### Trecho do documento
::::
Essa jurisprudência bem retratava o momento vivido. Praticado o fato gerador pelo sujeito passivo principal nascia a obrigação tributária (o débito) que acaso não pago levaria à constituição do crédito tributário (seja por lançamento da administração, seja pelo autolançamento), nascendo nesse momento (acaso o crédito não fosse objeto de nenhuma das causas de suspensão da sua exigibilidade) o prazo prescricional para cobrança (contribuinte e responsável – adotando-se a teoria da responsabilidade solidária). Ajuizada a Execução Fiscal, com a efetiva citação do devedor principal, interrompia-se o prazo prescricional para a citação do responsável, cujo início se daria a partir desse marco.

E assim era porque a prescrição, segundo Orlando Gomes,

[...] é o modo pelo qual um direito se extingue em virtude da inércia, durante certo lapso de tempo, do seu titular, que, em conseqüência, fica sem ação para assegurá-lo.

São seus pressupostos: a) a existência de um direito atual, suscetível de ser pleiteado em juízo; b) a violação desse direito; a actio nata, em síntese.[14]

Com razão, a pretensão fazendária somente poderia ser deduzida em juízo após a constituição definitiva do crédito tributário, e sendo o mero inadimplemento causa apta a autorizar o redirecionamento da dívida, estariam satisfeitos os dois requisitos expostos por Orlando Gomes. É a teoria da actio nata, em que o prazo prescricional para o exercício da pretensão somente se inicia com a violação do direito pela norma garantido.

Nesse diapasão merece ser esclarecido que as teses também encontradas em julgados emanados do Superior Tribunal de Justiça a respeito da responsabilidade prevista no artigo 135 do Código Tributário Nacional ser subsidiária ou pessoal (exclusiva e independente do responsável) não se encaixam com o julgado acima que considera o temo inicial da prescrição a citação do devedor principal.

Ora, se a responsabilidade contida no artigo 135 do Código Tributário nacional fosse subsidiária não haveria sentido em contar o prazo prescricional para redirecionamento a partir da citação do devedor principal, uma vez que esse somente restaria autorizado a partir da demonstração da impossibilidade do cumprimento da obrigação pelo devedor principal. Ora não seria razoável o início do prazo prescricional antes mesmo do nascimento da pretensão, isto é, da actio nata.
::::
### Dados fornecidos
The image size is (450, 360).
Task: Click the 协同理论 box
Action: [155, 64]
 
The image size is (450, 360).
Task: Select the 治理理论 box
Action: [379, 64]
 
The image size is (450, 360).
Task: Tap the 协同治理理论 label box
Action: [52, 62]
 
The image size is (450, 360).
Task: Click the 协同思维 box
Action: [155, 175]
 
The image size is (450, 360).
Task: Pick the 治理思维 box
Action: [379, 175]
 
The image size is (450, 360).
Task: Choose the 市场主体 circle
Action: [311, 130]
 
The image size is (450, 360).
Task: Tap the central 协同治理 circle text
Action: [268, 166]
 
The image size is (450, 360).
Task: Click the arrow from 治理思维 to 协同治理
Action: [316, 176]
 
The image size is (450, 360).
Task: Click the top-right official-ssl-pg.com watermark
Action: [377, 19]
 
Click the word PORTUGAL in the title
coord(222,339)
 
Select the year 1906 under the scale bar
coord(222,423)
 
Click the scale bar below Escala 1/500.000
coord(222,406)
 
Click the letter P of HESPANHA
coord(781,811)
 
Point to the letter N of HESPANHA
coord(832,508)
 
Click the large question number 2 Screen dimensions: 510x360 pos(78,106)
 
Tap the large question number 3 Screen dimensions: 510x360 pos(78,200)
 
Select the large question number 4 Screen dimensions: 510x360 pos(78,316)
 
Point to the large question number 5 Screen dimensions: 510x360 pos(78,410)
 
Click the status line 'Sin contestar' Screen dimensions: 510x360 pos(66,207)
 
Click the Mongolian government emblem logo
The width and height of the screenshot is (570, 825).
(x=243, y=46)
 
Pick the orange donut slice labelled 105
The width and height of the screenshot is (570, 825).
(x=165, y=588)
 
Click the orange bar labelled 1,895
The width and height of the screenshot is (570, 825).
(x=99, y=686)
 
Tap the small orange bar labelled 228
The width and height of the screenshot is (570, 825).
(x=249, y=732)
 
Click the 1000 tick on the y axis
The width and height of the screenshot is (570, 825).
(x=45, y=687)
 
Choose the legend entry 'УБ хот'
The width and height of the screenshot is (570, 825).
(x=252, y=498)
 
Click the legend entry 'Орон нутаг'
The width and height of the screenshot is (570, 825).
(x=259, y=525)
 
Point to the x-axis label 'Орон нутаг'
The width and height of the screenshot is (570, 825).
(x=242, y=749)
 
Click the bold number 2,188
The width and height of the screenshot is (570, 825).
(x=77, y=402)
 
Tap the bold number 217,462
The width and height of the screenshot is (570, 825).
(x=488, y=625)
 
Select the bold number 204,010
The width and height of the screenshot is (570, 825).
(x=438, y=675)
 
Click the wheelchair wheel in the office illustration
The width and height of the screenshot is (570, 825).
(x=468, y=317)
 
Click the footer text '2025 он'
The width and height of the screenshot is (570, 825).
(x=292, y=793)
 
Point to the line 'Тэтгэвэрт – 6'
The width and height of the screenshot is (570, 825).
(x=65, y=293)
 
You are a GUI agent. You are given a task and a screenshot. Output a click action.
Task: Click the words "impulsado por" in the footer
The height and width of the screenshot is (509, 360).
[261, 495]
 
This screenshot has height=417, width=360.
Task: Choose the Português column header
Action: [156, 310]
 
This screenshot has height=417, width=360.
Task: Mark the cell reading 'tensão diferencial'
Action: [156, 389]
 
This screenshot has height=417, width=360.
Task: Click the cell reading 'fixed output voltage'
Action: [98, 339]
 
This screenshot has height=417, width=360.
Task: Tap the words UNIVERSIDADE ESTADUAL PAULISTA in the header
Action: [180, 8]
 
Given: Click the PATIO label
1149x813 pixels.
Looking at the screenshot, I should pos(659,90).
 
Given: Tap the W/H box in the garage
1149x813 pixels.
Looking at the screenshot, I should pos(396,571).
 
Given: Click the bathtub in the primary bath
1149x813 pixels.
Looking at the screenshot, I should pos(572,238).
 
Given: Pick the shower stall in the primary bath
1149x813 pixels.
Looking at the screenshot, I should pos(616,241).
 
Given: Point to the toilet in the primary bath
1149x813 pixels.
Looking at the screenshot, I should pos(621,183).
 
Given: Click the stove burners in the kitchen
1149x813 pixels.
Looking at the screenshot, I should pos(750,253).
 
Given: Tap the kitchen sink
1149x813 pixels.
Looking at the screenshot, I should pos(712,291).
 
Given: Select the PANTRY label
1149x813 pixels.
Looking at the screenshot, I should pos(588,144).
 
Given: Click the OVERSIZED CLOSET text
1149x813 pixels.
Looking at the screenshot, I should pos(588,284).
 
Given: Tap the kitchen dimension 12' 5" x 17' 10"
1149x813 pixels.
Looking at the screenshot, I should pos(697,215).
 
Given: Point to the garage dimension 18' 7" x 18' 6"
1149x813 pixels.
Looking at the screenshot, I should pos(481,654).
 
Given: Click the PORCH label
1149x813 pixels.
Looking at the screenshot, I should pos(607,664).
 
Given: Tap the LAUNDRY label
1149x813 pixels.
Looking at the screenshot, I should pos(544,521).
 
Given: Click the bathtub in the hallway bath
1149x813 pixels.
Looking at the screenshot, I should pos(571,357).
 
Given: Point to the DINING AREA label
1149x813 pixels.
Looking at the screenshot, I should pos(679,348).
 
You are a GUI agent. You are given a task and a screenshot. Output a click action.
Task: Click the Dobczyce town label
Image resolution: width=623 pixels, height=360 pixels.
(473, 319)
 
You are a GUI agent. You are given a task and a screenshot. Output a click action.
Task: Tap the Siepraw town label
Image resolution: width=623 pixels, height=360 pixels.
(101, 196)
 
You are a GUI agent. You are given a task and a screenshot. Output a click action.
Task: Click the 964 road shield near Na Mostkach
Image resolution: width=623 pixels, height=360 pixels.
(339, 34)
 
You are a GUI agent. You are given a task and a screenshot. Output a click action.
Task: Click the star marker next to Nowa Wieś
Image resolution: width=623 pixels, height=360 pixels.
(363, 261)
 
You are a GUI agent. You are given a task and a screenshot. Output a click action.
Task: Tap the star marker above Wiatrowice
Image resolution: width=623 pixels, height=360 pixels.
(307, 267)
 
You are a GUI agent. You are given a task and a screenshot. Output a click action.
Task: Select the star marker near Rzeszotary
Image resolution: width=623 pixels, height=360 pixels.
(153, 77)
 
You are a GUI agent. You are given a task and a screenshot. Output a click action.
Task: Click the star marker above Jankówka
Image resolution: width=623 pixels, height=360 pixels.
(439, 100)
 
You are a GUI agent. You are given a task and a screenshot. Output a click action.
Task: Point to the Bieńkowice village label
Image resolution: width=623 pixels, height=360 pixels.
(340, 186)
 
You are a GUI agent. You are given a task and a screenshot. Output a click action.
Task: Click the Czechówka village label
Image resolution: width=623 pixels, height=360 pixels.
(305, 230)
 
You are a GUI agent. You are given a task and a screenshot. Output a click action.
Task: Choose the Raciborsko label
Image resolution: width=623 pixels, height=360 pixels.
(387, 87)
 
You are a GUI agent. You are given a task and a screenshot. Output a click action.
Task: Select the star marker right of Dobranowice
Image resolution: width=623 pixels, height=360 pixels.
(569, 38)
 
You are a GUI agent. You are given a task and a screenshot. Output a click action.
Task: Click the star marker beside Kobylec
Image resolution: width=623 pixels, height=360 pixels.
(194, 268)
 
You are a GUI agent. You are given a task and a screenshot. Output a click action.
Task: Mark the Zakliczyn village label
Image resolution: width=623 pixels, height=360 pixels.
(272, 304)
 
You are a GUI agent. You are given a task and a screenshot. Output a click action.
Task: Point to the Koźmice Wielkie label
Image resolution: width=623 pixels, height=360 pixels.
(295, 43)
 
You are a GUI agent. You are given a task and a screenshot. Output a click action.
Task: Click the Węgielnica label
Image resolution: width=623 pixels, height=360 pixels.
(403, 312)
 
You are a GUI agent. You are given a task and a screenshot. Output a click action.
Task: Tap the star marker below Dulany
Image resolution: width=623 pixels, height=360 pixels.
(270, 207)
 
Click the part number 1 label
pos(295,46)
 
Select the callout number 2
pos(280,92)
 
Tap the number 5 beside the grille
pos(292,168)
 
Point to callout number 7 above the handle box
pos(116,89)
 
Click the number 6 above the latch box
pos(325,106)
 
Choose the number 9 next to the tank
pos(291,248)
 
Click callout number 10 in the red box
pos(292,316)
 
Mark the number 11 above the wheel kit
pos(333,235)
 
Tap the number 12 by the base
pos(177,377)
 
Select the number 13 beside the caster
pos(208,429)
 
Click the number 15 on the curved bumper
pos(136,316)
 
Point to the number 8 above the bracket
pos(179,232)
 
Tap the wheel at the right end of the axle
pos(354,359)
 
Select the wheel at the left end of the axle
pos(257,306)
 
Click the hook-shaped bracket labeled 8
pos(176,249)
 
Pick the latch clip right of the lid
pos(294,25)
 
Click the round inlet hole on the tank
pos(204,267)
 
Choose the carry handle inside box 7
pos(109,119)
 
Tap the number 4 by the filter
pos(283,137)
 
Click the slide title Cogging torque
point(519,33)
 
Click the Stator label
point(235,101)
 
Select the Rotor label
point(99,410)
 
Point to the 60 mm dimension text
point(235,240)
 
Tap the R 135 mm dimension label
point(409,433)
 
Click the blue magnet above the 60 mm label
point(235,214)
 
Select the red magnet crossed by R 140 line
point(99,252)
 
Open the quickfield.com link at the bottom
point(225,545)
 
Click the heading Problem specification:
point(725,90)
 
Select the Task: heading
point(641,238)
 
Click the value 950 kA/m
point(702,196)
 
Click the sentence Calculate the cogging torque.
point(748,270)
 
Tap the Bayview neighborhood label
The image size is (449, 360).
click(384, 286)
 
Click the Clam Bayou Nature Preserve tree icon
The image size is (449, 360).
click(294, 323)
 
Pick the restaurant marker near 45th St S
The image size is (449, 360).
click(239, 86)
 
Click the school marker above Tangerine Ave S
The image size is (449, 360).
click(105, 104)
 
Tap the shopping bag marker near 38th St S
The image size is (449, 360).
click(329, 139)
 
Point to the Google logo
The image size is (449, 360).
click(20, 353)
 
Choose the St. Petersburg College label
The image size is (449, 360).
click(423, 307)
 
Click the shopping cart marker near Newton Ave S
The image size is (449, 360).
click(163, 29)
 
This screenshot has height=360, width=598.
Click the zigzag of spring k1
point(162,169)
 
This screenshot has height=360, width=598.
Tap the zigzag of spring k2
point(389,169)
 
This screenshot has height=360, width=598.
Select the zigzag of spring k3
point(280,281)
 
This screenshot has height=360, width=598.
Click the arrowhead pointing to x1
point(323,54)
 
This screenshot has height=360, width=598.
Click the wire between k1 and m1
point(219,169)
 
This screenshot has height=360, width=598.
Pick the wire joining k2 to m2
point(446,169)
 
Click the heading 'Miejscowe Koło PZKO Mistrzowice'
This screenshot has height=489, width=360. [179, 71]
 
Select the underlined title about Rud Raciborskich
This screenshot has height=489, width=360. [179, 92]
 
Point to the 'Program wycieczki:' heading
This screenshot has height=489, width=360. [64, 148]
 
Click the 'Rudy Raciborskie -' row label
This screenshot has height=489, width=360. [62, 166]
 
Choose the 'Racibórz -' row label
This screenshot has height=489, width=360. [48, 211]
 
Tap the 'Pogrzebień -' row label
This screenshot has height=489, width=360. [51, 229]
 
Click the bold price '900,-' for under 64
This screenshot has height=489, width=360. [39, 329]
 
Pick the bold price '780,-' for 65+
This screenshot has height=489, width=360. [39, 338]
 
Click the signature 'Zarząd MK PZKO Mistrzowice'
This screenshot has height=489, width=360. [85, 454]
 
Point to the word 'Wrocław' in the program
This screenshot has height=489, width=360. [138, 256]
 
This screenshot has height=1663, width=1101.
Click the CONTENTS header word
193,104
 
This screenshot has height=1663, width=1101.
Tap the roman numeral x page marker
::::
### Conjunto de tarefas
1. Resuma em duas frases o trecho sobre a prescrição no redirecionamento da execução fiscal.
2. De acordo com o trecho sobre a prescrição no redirecionamento da execução fiscal, quais são os pressupostos da prescrição apontados por Orlando Gomes?
3. Prossiga com o trecho sobre a prescrição no redirecionamento da execução fiscal a partir do ponto em que ele termina.

### Tarefas resolvidas
1. Segundo o trecho, a citação efetiva do devedor principal na execução fiscal interrompia a prescrição e dava início ao prazo para a citação do responsável, em linha com a teoria da actio nata, pela qual o prazo prescricional só começa com a violação do direito. O texto sustenta que as teses do Superior Tribunal de Justiça que tratam a responsabilidade do artigo 135 do Código Tributário Nacional como subsidiária ou pessoal não se encaixam nesse entendimento, pois, se fosse subsidiária, o prazo começaria antes mesmo do nascimento da pretensão.

2. A existência de um direito atual, suscetível de ser pleiteado em juízo, e a violação desse direito.

3.
Por outro lado, se a responsabilidade contida no artigo 135 do Código Tributário Nacional fosse pessoal (exclusiva e independente do responsável), e considerando o mero inadimplemento como causa hábil a autorizar o redirecionamento, não haveria sentido promover a cobrança em face do devedor originário, e assim, o termo inicial da prescrição não deveria ser contado a partir da citação desse devedor principal, mas sim da constituição definitiva do crédito tributário.

Portanto, considerando o mero inadimplemento como causa suficiente a autorizar o redirecionamento com esteio no artigo 135 do Código Tributário Nacional, e tendo como alcance da norma a responsabilidade solidária, irretocável a jurisprudência do Superior Tribunal de Justiça em seu nascedouro.

Ocorre, conforme já demonstrado linhas acima, que a jurisprudência do daquela excelsa Corte evoluiu no sentido de não mais considerar como apto ao redirecionamento o mero inadimplemento tributário. Hodiernamente, a principal causa de redirecionamento está calcada na dissolução irregular do sujeito passivo principal da demanda.

Desta forma, alterou-se o momento do nascimento da pretensão; da actio nata, que não mais se relaciona com o inadimplemento tributário, mas sim com o momento da dissolução irregular do devedor principal.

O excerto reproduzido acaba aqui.